Onu da çocuğu mağdur edilmiş bir işadamından öğreniyoruz.

Çocuğunu sadece daha iyi eğitim alabilmesi umuduyla Ufuk-Fatih Koleji’nde okutan siyasetçi işadamı birkaç defa kendisinden istenenleri vermeyince okulda çocuğunun eğitim başarısıyla ilgili sorunların doğduğunu fark ediyor.

Veli ile görüşmeler, okul müdürüyle görüşmeler bir türlü sonuç verir gibi oluyor.

Ama o isim istenilen himmeti vermeyince, çocuğun eğitimiyle ilgili sistematik bir hasar oluştuğunu görüyor.

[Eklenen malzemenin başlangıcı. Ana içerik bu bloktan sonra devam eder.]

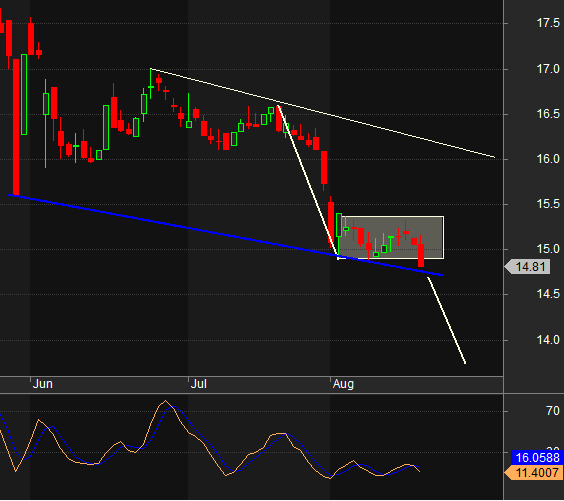Click the 16.0 price axis label

tap(548, 159)
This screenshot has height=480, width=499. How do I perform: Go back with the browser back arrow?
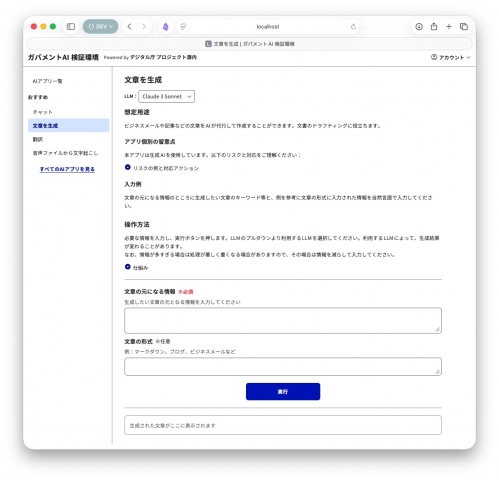(x=129, y=27)
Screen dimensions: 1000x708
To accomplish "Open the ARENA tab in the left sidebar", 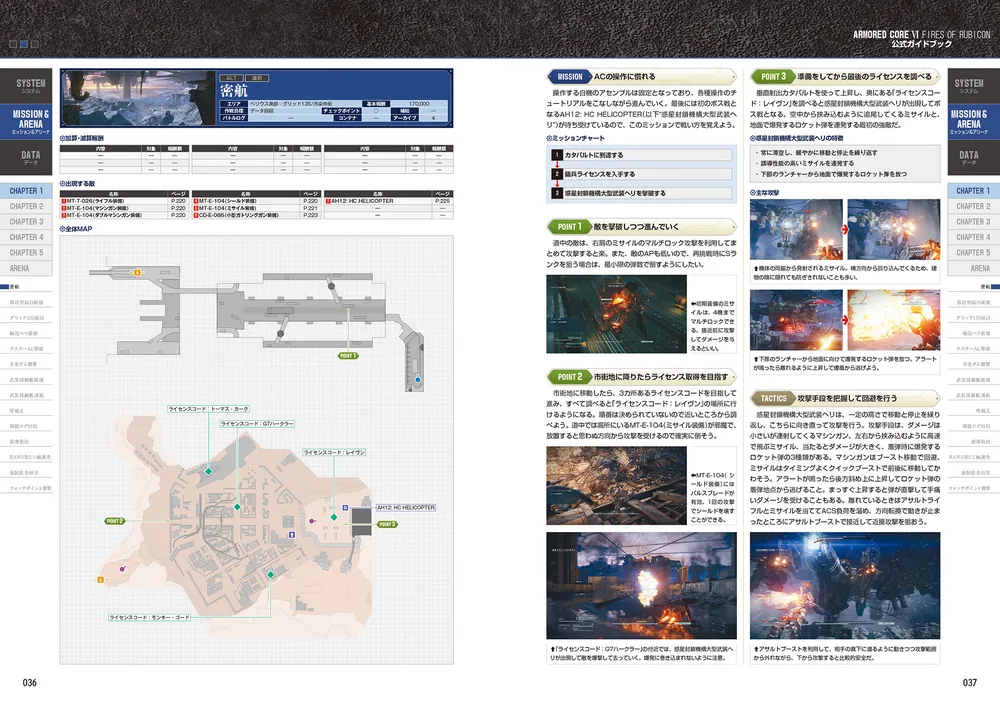I will [26, 269].
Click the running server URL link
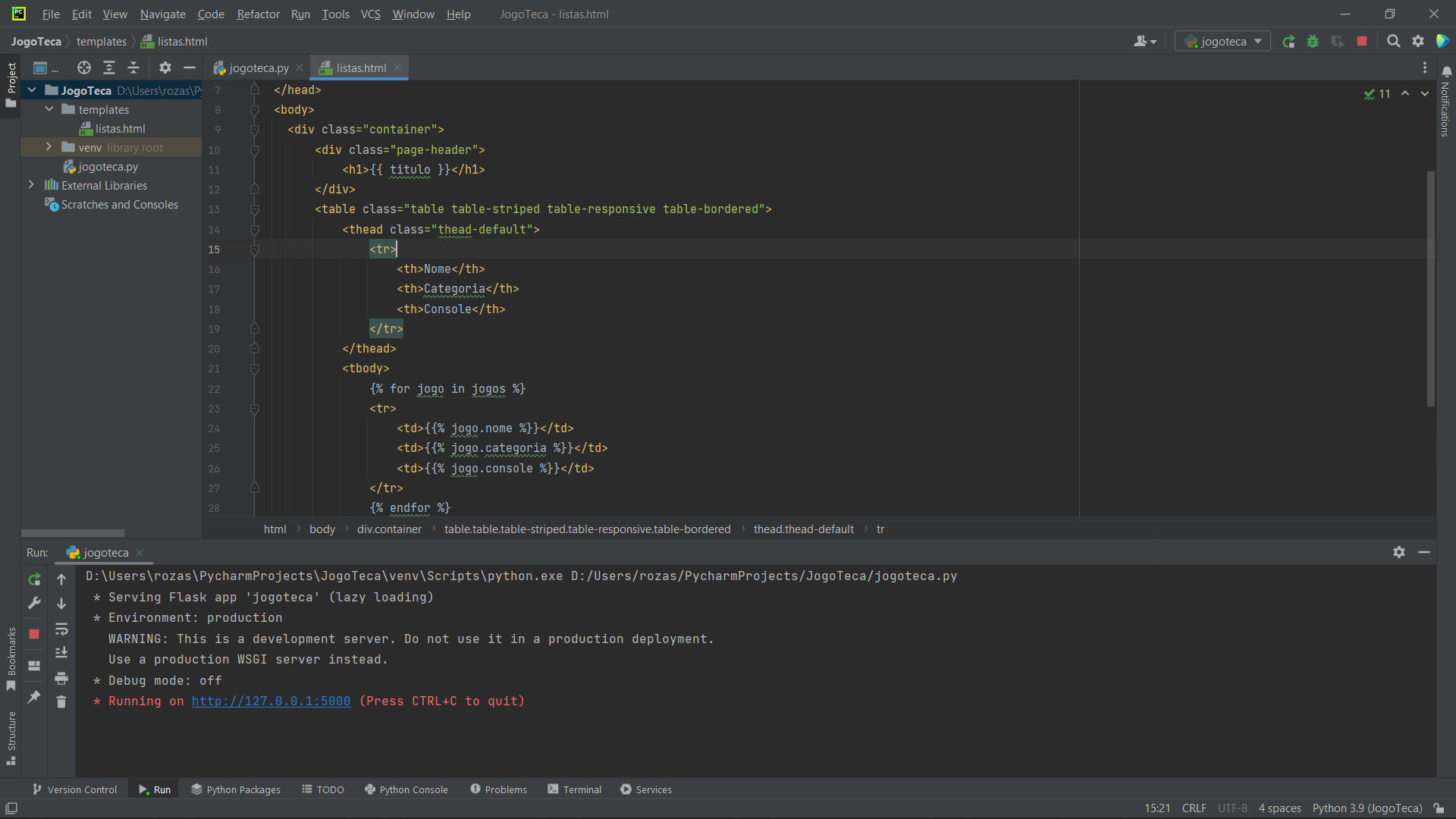This screenshot has width=1456, height=819. coord(271,701)
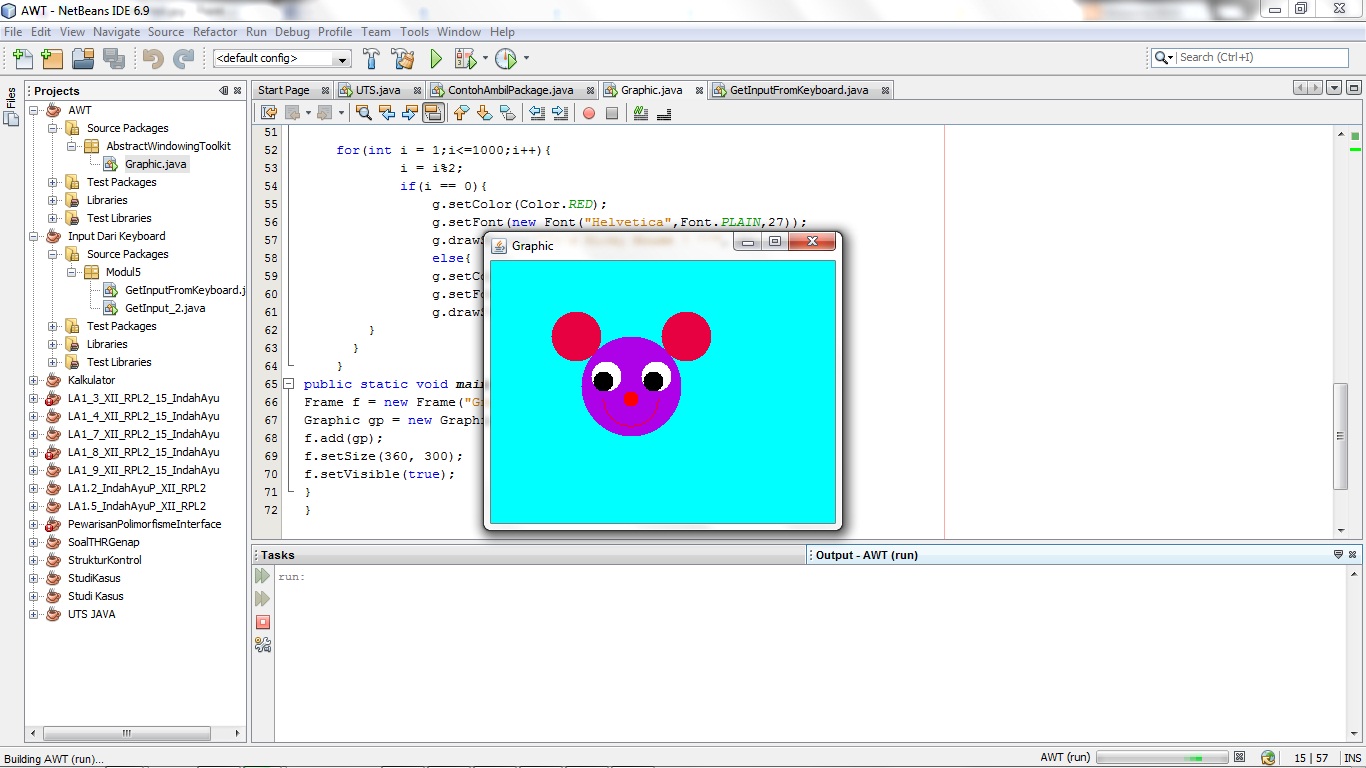
Task: Click the Clean and Build icon
Action: tap(403, 58)
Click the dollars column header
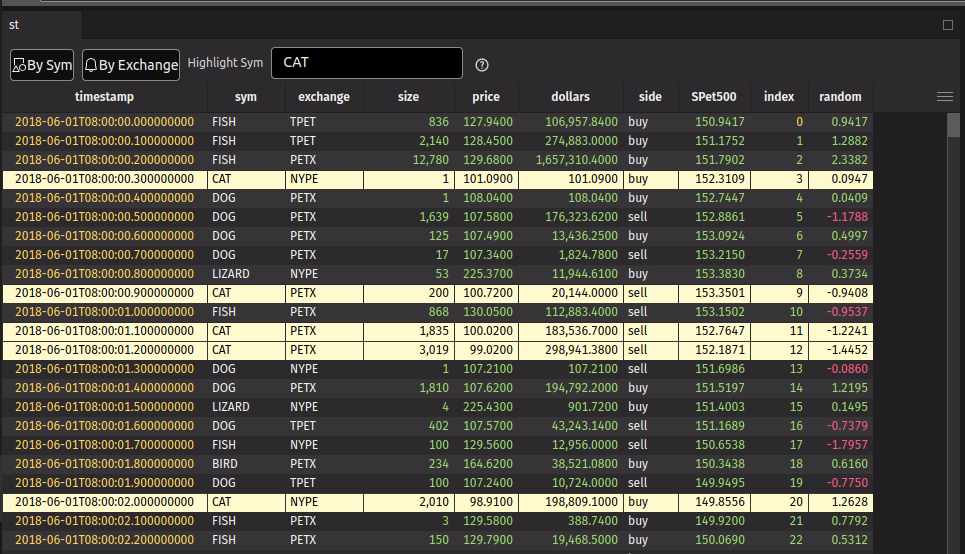The height and width of the screenshot is (554, 965). 570,97
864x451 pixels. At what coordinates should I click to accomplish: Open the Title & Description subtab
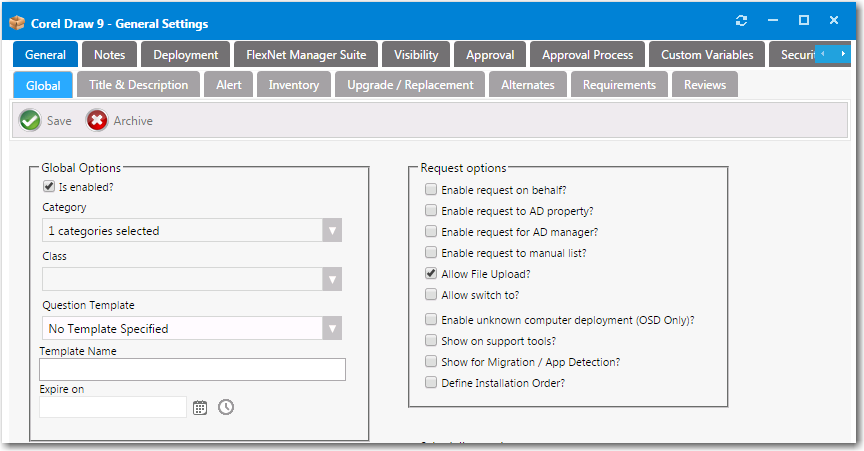(138, 85)
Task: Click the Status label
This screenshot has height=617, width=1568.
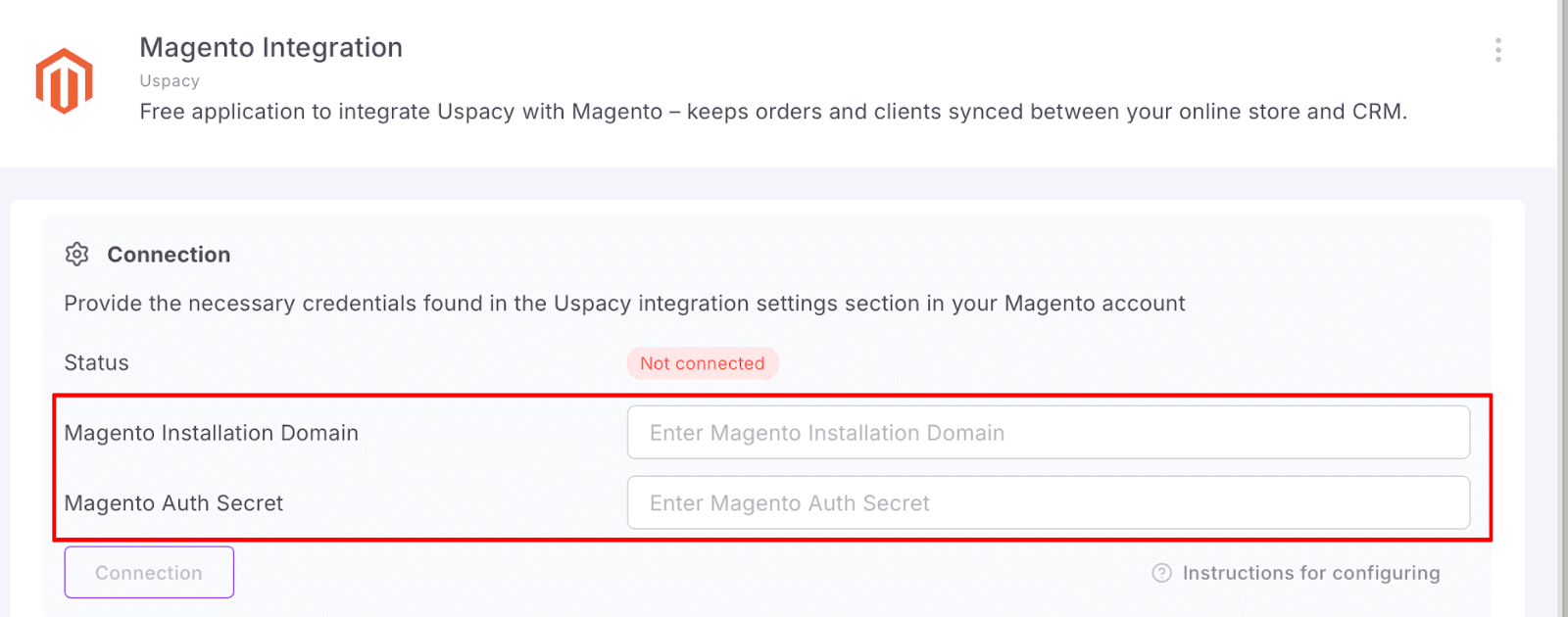Action: pyautogui.click(x=96, y=363)
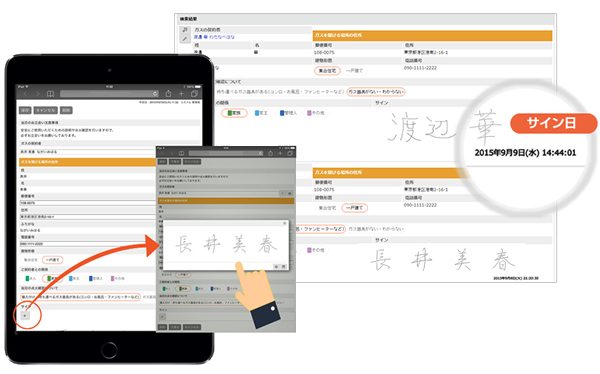Click the orange サイン日 label
Screen dimensions: 600x374
pos(553,123)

Ve 17-25 Aralık öncesinde okuldan çocuğunu alarak devlet okuluna veriyor.

[*] [*] [*] [*]

Sonuç olarak; her yerde olduğu gibi Zonguldak’ta da bir kara listeden bahsediliyor.

Cemaatin kara listesinde kimler vardı?

Ve son soru:

Bazı isimler cemaatin-FET֒nün kara listesine yazılırken, vitrinde olan isimler ne yapıyordu?

Hangi ev toplantılarında kim kimi gammazlıyordu?

Kim kimi kara listeye aldırıyordu_

Kadırga’daki Karadeniz Apartmanı’nda hangi kararlar alınıyordu?